It is human nature to not want to be wrong but some people take this to the extreme and exhibit what’s know as the “God complex“. Education suffers from the God Complex. This condition specifically crops up in complex situations where despite the complexity, people are certain their solution is the correct one.
I’m writing this for two reasons, firstly I was reminded of Tim Harford’s TED talk on trial and error, and the God Complex, and secondly because my school is trying to shift its systems and approach to learning away from what some people assume is the agreed correct answer for school.
Schools teach evolution but fail to evolve

in his talk, Tim highlights that in all aspects of life, trial and error has led to the success of humanity. After all, it’s very much evolution itself, the scientific method, and reflects the newer design thinking used by the industries that have survived the digital revolution (Kodak had buckets of God complex). Harford explains that he has had similar conversations to the ones I’ve had at school. Despite people saying they believe in evolution, the scientific method, and even that things aren’t perfect, it is hard to shift them away from known habits and systems that they ‘know’ are best for ‘most’ kids.
We run all our schools and classrooms on the basis that we should only look at things the teachers already have answers for. Most teachers understand that classroom activity needs a detailed plan and an already determined correct outcome. Most schools start every year with essentially the same timetable of lessons, regardless of the cohort of students, or world developments.
After years of correct answers, students are reduced to a mindset of compliance to a predetermined system. Any student or teacher systematically using trial and error is seen as a time-waster. Schools that shy away from the perceived correct norm are challenged but only by those who benefit most from the existing ‘correct’ compliance model.
We might be wrong … and that’s ok!
Harford and I both think it’s time to shake-up the way we operate schools and define priorities and hierarchies in the classroom. We need to develop and support new mindsets for teachers, students and their parents. Trial, error, and the acceptance of failure is not only the single most successful approach in the history of the natural and man-made world but also simply the natural way to learn.

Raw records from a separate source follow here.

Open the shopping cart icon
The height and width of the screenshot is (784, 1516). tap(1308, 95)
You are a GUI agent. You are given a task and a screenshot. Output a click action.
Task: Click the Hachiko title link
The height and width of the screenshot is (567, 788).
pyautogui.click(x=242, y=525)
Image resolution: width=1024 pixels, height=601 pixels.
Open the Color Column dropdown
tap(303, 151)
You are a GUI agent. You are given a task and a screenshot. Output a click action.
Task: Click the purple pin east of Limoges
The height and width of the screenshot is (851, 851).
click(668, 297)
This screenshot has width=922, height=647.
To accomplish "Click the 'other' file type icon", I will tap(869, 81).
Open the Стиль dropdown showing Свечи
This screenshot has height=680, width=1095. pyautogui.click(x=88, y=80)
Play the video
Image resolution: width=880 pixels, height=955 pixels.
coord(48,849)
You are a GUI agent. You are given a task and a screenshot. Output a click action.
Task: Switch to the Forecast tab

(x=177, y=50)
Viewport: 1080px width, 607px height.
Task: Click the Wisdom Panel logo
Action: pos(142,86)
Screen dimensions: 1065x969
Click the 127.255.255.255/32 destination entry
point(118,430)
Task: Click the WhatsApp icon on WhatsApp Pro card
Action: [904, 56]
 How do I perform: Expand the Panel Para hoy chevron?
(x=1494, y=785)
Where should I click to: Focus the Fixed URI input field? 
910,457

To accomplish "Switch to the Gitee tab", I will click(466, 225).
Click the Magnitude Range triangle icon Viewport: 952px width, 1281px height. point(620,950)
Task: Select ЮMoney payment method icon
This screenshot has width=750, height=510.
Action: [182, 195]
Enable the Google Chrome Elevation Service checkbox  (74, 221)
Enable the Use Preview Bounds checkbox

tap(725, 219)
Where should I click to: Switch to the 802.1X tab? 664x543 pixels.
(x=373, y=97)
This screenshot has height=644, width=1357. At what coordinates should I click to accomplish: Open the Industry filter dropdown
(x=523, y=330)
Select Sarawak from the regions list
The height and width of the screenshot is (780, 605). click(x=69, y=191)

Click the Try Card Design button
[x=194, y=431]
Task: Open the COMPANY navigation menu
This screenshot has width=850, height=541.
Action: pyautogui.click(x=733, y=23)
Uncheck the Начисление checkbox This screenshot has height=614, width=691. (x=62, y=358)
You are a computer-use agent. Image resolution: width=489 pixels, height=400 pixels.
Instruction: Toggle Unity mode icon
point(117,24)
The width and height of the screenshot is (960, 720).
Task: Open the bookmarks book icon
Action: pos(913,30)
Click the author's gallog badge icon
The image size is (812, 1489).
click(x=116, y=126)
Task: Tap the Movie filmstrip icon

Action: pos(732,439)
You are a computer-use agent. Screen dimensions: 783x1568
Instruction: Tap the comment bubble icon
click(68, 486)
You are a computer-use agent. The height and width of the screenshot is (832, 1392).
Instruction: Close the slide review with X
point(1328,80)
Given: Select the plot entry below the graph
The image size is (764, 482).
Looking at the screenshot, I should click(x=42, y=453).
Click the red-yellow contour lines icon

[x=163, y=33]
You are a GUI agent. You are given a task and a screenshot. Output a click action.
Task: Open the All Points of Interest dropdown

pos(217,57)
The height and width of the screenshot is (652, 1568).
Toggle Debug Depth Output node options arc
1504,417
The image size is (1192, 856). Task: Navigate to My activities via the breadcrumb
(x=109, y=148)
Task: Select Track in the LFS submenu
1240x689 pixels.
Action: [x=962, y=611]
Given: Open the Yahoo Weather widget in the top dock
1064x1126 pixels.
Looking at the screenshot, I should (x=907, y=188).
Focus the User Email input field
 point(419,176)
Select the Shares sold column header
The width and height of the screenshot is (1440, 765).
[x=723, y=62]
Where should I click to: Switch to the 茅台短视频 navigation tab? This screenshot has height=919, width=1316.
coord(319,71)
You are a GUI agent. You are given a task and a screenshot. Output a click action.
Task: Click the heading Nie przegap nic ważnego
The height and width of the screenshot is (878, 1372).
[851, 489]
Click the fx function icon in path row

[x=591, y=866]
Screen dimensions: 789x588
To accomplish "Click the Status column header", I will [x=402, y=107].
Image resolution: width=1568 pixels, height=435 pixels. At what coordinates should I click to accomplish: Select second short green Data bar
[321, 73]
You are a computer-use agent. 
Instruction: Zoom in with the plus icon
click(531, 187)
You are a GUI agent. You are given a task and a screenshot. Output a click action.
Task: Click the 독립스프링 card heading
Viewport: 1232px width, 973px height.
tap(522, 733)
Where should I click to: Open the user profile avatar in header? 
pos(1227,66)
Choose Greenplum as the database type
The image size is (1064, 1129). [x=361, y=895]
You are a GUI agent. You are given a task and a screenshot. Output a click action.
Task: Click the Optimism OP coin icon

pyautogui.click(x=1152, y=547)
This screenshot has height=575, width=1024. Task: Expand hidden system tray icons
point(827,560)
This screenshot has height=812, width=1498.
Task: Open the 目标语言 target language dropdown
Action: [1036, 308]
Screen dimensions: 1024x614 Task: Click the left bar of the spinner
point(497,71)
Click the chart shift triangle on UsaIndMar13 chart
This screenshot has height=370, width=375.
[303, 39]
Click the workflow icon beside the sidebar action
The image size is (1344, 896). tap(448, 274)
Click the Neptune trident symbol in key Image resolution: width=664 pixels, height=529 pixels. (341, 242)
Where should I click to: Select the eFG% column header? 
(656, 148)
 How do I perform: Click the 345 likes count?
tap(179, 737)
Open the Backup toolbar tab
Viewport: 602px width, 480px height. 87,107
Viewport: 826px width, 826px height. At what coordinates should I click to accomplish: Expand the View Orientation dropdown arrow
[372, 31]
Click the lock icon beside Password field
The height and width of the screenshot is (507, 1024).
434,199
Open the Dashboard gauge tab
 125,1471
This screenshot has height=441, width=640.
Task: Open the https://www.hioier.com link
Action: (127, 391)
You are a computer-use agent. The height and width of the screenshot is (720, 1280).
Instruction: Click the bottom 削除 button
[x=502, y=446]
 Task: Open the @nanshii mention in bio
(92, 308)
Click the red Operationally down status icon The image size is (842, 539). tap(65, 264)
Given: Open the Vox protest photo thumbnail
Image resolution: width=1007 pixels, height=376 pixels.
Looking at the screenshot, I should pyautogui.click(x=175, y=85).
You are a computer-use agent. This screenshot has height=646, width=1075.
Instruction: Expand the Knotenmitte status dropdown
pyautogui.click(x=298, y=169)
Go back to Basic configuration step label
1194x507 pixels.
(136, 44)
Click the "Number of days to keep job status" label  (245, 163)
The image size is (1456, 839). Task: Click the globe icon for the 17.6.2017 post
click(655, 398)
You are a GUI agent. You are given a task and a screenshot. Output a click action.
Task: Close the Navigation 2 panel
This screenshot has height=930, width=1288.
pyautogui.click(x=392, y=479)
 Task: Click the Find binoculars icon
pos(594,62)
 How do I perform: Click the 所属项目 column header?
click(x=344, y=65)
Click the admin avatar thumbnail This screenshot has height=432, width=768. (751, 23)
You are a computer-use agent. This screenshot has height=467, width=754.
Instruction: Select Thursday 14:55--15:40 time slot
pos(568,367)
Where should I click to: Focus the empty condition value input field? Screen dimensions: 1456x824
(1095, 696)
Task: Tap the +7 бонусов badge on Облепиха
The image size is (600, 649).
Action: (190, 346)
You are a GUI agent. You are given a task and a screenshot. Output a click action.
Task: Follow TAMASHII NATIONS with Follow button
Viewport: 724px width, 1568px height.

The correct answer for your classroom is that it doesn’t have one and it should start on the basis trial and error for all activity and allow each student to explore their own solutions with their teacher around how to best learn and add to the classroom’s future activity design. Classroom activity needs to prioritise the feedback loop and the adaptation of the activity itself. The complexity that 30 children bring to a classroom means that any teacher who thinks they have the correct lesson will surely suffer their own Kodak moment.